Segment Open

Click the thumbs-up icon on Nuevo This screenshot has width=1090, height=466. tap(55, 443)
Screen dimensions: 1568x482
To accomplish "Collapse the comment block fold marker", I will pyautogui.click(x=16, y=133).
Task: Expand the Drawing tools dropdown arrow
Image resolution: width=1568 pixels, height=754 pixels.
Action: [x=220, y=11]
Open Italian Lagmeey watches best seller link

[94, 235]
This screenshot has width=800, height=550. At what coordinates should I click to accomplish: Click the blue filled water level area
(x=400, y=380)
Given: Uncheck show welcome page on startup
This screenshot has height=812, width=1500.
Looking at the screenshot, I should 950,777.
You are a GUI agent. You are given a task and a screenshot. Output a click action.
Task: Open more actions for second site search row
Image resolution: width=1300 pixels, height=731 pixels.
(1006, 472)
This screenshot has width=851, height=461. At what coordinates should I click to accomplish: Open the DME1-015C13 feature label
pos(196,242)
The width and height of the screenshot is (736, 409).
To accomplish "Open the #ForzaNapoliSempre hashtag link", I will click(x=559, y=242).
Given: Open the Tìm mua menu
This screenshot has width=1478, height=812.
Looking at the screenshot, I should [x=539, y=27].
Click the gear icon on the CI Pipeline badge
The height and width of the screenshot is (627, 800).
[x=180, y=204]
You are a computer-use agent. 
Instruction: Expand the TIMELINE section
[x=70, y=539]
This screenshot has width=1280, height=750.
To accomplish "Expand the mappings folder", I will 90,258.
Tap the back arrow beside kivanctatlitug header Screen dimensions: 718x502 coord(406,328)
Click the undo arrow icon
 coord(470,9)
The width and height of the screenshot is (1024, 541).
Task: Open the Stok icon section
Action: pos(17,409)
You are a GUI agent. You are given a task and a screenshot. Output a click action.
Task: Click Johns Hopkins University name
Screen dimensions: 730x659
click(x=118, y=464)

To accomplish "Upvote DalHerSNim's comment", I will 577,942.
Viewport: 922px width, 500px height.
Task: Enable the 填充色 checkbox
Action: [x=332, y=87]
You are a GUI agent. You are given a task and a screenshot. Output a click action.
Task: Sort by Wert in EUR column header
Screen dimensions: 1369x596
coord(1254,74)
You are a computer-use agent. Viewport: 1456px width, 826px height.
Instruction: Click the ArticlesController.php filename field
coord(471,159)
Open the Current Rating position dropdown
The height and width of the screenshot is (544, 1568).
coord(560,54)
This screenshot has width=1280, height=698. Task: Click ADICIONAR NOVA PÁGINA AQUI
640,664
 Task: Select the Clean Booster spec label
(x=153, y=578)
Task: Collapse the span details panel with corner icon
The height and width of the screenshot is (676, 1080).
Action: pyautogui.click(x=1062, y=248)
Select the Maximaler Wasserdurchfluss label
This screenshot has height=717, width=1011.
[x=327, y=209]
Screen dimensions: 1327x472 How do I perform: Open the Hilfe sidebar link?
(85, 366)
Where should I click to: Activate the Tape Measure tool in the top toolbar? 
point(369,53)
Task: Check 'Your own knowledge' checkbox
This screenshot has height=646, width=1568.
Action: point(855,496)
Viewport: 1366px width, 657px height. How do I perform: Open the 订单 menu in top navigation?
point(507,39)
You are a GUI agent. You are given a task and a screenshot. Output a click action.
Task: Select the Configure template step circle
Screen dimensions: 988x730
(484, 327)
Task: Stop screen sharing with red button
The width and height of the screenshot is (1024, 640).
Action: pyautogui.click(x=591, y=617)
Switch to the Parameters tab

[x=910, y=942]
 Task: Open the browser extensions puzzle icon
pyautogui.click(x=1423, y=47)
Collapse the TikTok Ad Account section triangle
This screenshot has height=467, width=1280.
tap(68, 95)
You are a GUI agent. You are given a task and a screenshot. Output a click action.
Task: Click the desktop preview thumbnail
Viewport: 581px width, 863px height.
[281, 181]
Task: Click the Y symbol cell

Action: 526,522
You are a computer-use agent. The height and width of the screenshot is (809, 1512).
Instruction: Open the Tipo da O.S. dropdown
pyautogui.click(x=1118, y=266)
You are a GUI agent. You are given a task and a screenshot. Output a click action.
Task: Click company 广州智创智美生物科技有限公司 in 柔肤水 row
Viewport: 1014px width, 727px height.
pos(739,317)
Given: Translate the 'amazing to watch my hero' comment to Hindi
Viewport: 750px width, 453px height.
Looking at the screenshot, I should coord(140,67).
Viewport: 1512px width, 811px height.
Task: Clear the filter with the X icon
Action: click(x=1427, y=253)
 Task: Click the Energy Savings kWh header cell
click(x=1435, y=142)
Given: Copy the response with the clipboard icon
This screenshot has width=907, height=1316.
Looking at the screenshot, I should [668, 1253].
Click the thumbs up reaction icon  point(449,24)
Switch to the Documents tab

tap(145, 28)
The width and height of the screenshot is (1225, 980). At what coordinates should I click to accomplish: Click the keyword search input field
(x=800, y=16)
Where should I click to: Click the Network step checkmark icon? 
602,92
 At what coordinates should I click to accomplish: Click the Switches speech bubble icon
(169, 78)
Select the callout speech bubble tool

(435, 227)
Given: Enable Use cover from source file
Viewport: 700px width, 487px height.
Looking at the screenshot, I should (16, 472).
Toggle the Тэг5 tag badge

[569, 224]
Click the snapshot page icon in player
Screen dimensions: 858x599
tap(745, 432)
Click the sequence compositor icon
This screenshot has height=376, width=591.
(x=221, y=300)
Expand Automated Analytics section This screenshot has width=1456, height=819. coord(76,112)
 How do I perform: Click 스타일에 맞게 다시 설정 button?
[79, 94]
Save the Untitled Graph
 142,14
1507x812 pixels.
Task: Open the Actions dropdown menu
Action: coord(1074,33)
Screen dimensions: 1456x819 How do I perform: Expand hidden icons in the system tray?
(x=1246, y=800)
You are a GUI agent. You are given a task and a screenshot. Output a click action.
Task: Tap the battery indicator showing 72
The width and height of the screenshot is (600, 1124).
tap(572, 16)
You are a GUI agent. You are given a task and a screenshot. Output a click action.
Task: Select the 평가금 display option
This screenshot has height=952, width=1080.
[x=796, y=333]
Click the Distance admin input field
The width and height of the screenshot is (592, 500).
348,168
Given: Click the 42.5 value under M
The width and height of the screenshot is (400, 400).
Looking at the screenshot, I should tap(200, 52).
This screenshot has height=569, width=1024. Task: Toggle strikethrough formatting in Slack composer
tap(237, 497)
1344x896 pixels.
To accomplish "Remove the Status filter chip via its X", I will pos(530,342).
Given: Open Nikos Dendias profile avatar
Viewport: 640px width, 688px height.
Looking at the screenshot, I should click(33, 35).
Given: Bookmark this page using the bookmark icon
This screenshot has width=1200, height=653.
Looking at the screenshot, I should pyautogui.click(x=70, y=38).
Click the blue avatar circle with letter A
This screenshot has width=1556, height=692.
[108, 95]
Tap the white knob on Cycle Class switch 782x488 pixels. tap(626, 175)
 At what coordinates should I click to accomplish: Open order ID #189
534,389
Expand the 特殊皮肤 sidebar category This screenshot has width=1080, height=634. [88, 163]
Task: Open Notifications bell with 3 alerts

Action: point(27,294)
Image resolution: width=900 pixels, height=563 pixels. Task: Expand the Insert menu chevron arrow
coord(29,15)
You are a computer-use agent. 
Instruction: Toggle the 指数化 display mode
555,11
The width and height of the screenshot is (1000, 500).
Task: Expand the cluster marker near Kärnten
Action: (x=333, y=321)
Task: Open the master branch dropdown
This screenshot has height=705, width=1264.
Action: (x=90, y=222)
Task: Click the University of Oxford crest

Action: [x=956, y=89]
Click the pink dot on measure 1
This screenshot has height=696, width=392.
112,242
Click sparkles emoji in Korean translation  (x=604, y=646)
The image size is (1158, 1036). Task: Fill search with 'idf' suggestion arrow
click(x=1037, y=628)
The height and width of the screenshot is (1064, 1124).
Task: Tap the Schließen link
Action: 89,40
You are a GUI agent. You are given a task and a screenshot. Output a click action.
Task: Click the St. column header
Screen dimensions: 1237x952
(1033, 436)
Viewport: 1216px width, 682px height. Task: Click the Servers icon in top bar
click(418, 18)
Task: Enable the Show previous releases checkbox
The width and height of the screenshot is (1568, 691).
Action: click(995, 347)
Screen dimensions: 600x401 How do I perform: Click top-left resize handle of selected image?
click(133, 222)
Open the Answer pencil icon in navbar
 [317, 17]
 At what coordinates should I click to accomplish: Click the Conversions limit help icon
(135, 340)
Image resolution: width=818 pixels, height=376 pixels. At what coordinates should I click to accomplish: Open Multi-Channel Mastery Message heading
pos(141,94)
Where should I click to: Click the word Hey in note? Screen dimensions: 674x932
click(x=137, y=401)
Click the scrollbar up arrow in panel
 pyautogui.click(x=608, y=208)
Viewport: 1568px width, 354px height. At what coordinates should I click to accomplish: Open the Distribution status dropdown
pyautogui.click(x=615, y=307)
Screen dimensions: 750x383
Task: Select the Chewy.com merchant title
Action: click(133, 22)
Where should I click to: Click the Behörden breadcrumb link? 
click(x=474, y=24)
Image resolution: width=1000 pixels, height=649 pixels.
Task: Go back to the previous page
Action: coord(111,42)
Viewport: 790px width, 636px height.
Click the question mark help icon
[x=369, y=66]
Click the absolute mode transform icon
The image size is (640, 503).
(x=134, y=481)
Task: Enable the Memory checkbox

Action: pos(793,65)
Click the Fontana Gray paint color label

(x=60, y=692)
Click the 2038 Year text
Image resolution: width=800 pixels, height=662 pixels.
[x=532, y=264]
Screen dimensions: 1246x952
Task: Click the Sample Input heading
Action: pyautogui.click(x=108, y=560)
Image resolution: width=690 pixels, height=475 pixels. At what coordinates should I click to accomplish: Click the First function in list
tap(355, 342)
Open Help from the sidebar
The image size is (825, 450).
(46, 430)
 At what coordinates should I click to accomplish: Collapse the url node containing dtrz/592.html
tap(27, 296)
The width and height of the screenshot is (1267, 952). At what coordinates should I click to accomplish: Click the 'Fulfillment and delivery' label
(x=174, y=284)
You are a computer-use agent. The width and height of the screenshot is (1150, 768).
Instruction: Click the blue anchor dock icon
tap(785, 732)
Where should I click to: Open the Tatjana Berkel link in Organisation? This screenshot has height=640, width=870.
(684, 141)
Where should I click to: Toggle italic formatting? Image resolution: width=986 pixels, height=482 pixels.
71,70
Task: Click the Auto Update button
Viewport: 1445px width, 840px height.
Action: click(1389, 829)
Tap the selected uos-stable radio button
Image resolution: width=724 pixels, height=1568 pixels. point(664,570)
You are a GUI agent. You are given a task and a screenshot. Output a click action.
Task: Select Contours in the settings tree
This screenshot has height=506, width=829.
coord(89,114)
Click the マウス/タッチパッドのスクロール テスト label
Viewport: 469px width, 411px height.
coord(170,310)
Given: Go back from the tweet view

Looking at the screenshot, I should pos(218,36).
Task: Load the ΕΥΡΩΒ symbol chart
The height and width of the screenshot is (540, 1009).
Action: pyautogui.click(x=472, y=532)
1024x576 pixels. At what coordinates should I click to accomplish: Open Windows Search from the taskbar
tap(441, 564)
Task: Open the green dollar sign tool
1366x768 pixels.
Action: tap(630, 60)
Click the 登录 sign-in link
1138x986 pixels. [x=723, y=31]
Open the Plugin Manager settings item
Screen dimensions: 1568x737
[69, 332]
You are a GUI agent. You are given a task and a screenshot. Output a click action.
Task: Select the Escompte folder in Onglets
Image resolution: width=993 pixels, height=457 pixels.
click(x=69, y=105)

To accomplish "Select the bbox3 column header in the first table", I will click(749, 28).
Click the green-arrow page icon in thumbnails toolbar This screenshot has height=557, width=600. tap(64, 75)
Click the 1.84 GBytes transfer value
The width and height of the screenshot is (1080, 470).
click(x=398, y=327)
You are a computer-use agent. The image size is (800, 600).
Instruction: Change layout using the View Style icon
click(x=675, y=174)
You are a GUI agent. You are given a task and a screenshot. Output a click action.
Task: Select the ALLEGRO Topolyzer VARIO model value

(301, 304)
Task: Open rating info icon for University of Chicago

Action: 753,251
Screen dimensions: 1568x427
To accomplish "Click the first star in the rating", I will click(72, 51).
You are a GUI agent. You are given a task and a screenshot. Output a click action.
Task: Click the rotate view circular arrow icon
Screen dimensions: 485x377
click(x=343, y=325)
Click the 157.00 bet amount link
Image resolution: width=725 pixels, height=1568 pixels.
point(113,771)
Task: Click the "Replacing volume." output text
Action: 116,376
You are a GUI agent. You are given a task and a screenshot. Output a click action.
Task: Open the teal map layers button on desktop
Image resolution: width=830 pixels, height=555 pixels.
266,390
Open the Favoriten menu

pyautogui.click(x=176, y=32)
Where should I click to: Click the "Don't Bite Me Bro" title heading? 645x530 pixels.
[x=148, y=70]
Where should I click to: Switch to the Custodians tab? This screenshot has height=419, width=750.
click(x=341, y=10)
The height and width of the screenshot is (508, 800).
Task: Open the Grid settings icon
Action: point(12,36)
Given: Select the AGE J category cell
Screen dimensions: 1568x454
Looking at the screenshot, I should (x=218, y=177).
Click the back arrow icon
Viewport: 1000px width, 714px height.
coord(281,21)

Segment Closed

[Exercise directions]:
The word "thumbs" may appear in lines of the entries. State how many lines hold it, as a number alone.

[Exercise output]:
2